[Collected data entries]
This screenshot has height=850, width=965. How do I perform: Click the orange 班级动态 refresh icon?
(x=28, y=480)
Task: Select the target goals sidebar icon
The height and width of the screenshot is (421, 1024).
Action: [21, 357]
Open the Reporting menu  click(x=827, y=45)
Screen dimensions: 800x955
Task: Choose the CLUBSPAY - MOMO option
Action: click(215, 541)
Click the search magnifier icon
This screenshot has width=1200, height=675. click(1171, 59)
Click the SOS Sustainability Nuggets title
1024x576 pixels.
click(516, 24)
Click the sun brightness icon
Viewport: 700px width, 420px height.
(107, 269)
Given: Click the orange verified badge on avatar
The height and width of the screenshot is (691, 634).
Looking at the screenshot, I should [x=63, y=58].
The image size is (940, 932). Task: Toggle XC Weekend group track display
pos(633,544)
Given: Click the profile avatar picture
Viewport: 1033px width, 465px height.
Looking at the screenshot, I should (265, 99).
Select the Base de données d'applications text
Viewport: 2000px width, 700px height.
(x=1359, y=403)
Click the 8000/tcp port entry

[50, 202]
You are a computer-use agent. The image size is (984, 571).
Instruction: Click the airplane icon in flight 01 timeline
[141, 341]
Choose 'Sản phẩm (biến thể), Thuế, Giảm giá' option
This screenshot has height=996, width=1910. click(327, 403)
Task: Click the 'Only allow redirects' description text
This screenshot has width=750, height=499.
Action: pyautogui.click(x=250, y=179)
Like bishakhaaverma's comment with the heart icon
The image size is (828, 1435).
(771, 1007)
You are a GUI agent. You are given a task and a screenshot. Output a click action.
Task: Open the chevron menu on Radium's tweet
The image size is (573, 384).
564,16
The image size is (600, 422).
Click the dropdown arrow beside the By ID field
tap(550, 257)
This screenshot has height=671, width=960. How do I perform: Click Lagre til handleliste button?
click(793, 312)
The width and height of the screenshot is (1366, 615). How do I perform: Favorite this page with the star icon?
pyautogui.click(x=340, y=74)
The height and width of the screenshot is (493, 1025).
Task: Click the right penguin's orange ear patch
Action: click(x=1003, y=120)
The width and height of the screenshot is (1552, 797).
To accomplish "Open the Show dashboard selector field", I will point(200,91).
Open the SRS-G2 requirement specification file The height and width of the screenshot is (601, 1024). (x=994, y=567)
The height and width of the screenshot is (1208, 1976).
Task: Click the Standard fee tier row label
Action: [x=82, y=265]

ACTIVITY – The lines above should be printed again, exactly as they are.

ANSWER BOX –
This screenshot has height=850, width=965. How do I perform: Click the orange 班级动态 refresh icon?
(x=28, y=480)
Task: Select the target goals sidebar icon
The height and width of the screenshot is (421, 1024).
Action: [21, 357]
Open the Reporting menu  click(x=827, y=45)
Screen dimensions: 800x955
Task: Choose the CLUBSPAY - MOMO option
Action: click(215, 541)
Click the search magnifier icon
This screenshot has width=1200, height=675. click(1171, 59)
Click the SOS Sustainability Nuggets title
1024x576 pixels.
click(516, 24)
Click the sun brightness icon
Viewport: 700px width, 420px height.
(107, 269)
Given: Click the orange verified badge on avatar
The height and width of the screenshot is (691, 634).
Looking at the screenshot, I should [x=63, y=58].
The image size is (940, 932). Task: Toggle XC Weekend group track display
pos(633,544)
Given: Click the profile avatar picture
Viewport: 1033px width, 465px height.
Looking at the screenshot, I should (265, 99).
Select the Base de données d'applications text
Viewport: 2000px width, 700px height.
(x=1359, y=403)
Click the 8000/tcp port entry

[50, 202]
You are a computer-use agent. The image size is (984, 571).
Instruction: Click the airplane icon in flight 01 timeline
[141, 341]
Choose 'Sản phẩm (biến thể), Thuế, Giảm giá' option
This screenshot has height=996, width=1910. click(327, 403)
Task: Click the 'Only allow redirects' description text
This screenshot has width=750, height=499.
Action: pyautogui.click(x=250, y=179)
Like bishakhaaverma's comment with the heart icon
The image size is (828, 1435).
(771, 1007)
You are a GUI agent. You are given a task and a screenshot. Output a click action.
Task: Open the chevron menu on Radium's tweet
The image size is (573, 384).
564,16
The image size is (600, 422).
Click the dropdown arrow beside the By ID field
tap(550, 257)
This screenshot has height=671, width=960. How do I perform: Click Lagre til handleliste button?
click(793, 312)
The width and height of the screenshot is (1366, 615). How do I perform: Favorite this page with the star icon?
pyautogui.click(x=340, y=74)
The height and width of the screenshot is (493, 1025).
Task: Click the right penguin's orange ear patch
Action: click(x=1003, y=120)
The width and height of the screenshot is (1552, 797).
To accomplish "Open the Show dashboard selector field", I will point(200,91).
Open the SRS-G2 requirement specification file The height and width of the screenshot is (601, 1024). (x=994, y=567)
The height and width of the screenshot is (1208, 1976).
Task: Click the Standard fee tier row label
Action: [x=82, y=265]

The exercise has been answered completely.